現地時間の2017年1月20日、ドナルド・トランプ氏が米国大統領に就任した。単なる政権交代ではなく、「あのトランプ氏が…」という驚愕を伴った印象を世界中の人が感じているだろう。

 当選直後、安倍晋三首相や孫正義ソフトバンクグループ社長の機敏なアプローチもあり、日本では「案外、大丈夫ではないか」と考える向きもあった。しかし年明け早々、トヨタ自動車のメキシコ新工場に対し、トランプ氏から痛烈な批判が展開され、その直後の記者会見では貿易不均衡の相手として日本が名指しされた。当面は落ち着かない日々が続くことを覚悟しなければならない。

 筆者の関心は、やはり情報通信分野の政策にどのような影響が及ぶのか、という点にある。米国はFCC(連邦通信委員会)などの主要人事が政治任用で決められる。「政権交代は政策交代そのもの」と言えるのだ。

 しかし今回は、いつにもまして状況が不透明だ。なにしろトランプ氏自身は、当該分野に関連した政策を明らかにしていない。従って現時点ではいくつかの手がかりに基づく推測しかできないが、簡単に整理してみたい。

「雇用が第一」が基本スタンス

 まずトランプ氏は、基本的な政治スタンスとして、「雇用が第一」を一貫して訴えている。そこから基本的な政治姿勢として考えられるのが、(1)大きな政府の指向、(2)大きな雇用を抱える伝統的な大企業の優遇、(3)孤立主義(国際関係への無関心)─である。

 一方、米国社会の抱える制約として、(1)政府部門の財政悪化、(2)税負担の不公平を含めた再分配機構の不全、(3)経済社会の様々な局面における外国への依存、などが挙げられる。

 両方を並べてみると、トランプ政権は、そもそも現実と政治姿勢の間に大きな矛盾を抱えていることが分かる。だとすると、その矛盾を(少なくとも表面上)解消するための矛先がどこへどのように向かうのかが、政策の主要な論点となる。
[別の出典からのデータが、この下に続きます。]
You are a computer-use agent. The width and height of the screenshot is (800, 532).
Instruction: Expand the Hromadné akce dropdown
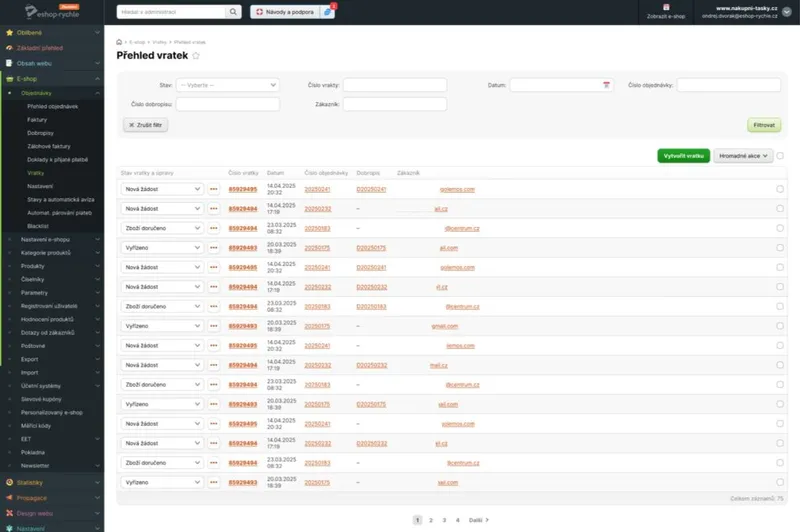click(743, 156)
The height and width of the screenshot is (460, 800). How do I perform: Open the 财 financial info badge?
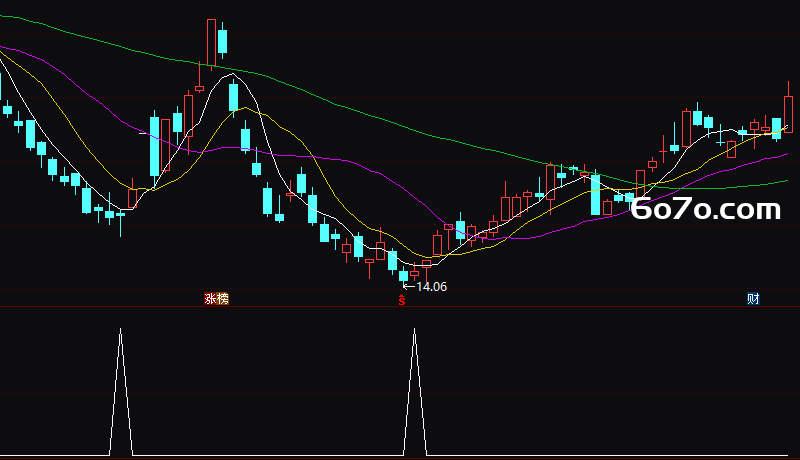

 まずは旗印である雇用の維持・拡大に貢献する事業者に有利な政策が優先されるだろう。通信業界に当てはめれば「OTT(Over The Top)事業者よりも大きな雇用を生み出す、通信事業者を優先」という順位となる。

 ネット中立性に関する政策を例に挙げれば、従来とは異なり、通信事業者が有利になりそうだ。FCCから反対されていた通信事業者によるゼロレーティングも促進されるかもしれない。